Prompt:
Could you set down every entry exactly as it appears?
* * *
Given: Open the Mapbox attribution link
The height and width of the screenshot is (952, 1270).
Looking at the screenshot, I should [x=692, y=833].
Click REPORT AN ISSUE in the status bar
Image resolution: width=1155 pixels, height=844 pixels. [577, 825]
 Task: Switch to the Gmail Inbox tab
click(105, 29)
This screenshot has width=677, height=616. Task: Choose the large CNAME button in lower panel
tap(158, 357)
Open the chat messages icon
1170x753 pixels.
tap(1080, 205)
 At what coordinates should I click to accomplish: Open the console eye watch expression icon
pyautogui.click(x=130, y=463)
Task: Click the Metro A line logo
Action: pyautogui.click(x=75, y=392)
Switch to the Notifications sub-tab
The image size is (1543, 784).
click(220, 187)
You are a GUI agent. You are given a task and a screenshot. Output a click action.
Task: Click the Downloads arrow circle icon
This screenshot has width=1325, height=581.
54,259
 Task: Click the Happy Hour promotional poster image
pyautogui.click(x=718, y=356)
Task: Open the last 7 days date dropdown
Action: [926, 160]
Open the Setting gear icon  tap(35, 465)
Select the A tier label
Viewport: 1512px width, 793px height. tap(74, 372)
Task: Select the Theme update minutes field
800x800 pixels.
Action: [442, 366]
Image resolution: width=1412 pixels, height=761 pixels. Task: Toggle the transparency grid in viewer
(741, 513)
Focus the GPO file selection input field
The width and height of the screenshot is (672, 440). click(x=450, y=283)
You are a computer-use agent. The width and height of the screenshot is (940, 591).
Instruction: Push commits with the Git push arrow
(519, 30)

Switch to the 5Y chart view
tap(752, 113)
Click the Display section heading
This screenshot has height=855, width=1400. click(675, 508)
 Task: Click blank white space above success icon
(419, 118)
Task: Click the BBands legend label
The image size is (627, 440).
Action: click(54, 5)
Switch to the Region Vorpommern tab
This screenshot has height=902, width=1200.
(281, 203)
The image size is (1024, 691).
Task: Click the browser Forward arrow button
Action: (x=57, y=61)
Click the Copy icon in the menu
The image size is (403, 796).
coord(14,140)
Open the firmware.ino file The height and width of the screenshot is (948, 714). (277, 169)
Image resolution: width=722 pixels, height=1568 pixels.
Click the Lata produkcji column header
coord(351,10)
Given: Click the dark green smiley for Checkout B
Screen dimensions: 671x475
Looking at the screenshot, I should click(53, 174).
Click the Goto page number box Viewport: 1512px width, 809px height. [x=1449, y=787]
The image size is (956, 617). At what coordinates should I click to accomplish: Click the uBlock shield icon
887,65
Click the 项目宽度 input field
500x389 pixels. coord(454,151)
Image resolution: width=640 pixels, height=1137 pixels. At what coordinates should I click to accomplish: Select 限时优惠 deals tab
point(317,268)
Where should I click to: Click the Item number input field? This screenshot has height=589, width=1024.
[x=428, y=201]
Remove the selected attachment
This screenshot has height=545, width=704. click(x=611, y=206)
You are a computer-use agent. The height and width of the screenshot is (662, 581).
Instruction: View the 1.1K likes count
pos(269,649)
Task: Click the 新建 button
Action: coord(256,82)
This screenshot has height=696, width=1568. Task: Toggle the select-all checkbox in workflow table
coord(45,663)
* * *
Worked solution:
Given: Open the Mapbox attribution link
The height and width of the screenshot is (952, 1270).
Looking at the screenshot, I should [x=692, y=833].
Click REPORT AN ISSUE in the status bar
Image resolution: width=1155 pixels, height=844 pixels. [577, 825]
 Task: Switch to the Gmail Inbox tab
click(105, 29)
This screenshot has width=677, height=616. Task: Choose the large CNAME button in lower panel
tap(158, 357)
Open the chat messages icon
1170x753 pixels.
tap(1080, 205)
 At what coordinates should I click to accomplish: Open the console eye watch expression icon
pyautogui.click(x=130, y=463)
Task: Click the Metro A line logo
Action: pyautogui.click(x=75, y=392)
Switch to the Notifications sub-tab
The image size is (1543, 784).
click(220, 187)
You are a GUI agent. You are given a task and a screenshot. Output a click action.
Task: Click the Downloads arrow circle icon
This screenshot has width=1325, height=581.
54,259
 Task: Click the Happy Hour promotional poster image
pyautogui.click(x=718, y=356)
Task: Open the last 7 days date dropdown
Action: [926, 160]
Open the Setting gear icon  tap(35, 465)
Select the A tier label
Viewport: 1512px width, 793px height. tap(74, 372)
Task: Select the Theme update minutes field
800x800 pixels.
Action: [442, 366]
Image resolution: width=1412 pixels, height=761 pixels. Task: Toggle the transparency grid in viewer
(741, 513)
Focus the GPO file selection input field
The width and height of the screenshot is (672, 440). click(x=450, y=283)
You are a computer-use agent. The width and height of the screenshot is (940, 591).
Instruction: Push commits with the Git push arrow
(519, 30)

Switch to the 5Y chart view
tap(752, 113)
Click the Display section heading
This screenshot has height=855, width=1400. click(675, 508)
 Task: Click blank white space above success icon
(419, 118)
Task: Click the BBands legend label
The image size is (627, 440).
Action: click(54, 5)
Switch to the Region Vorpommern tab
This screenshot has height=902, width=1200.
(281, 203)
The image size is (1024, 691).
Task: Click the browser Forward arrow button
Action: (x=57, y=61)
Click the Copy icon in the menu
The image size is (403, 796).
coord(14,140)
Open the firmware.ino file The height and width of the screenshot is (948, 714). (277, 169)
Image resolution: width=722 pixels, height=1568 pixels.
Click the Lata produkcji column header
coord(351,10)
Given: Click the dark green smiley for Checkout B
Screen dimensions: 671x475
Looking at the screenshot, I should click(53, 174).
Click the Goto page number box Viewport: 1512px width, 809px height. [x=1449, y=787]
The image size is (956, 617). At what coordinates should I click to accomplish: Click the uBlock shield icon
887,65
Click the 项目宽度 input field
500x389 pixels. coord(454,151)
Image resolution: width=640 pixels, height=1137 pixels. At what coordinates should I click to accomplish: Select 限时优惠 deals tab
point(317,268)
Where should I click to: Click the Item number input field? This screenshot has height=589, width=1024.
[x=428, y=201]
Remove the selected attachment
This screenshot has height=545, width=704. click(x=611, y=206)
You are a computer-use agent. The height and width of the screenshot is (662, 581).
Instruction: View the 1.1K likes count
pos(269,649)
Task: Click the 新建 button
Action: coord(256,82)
This screenshot has height=696, width=1568. Task: Toggle the select-all checkbox in workflow table
coord(45,663)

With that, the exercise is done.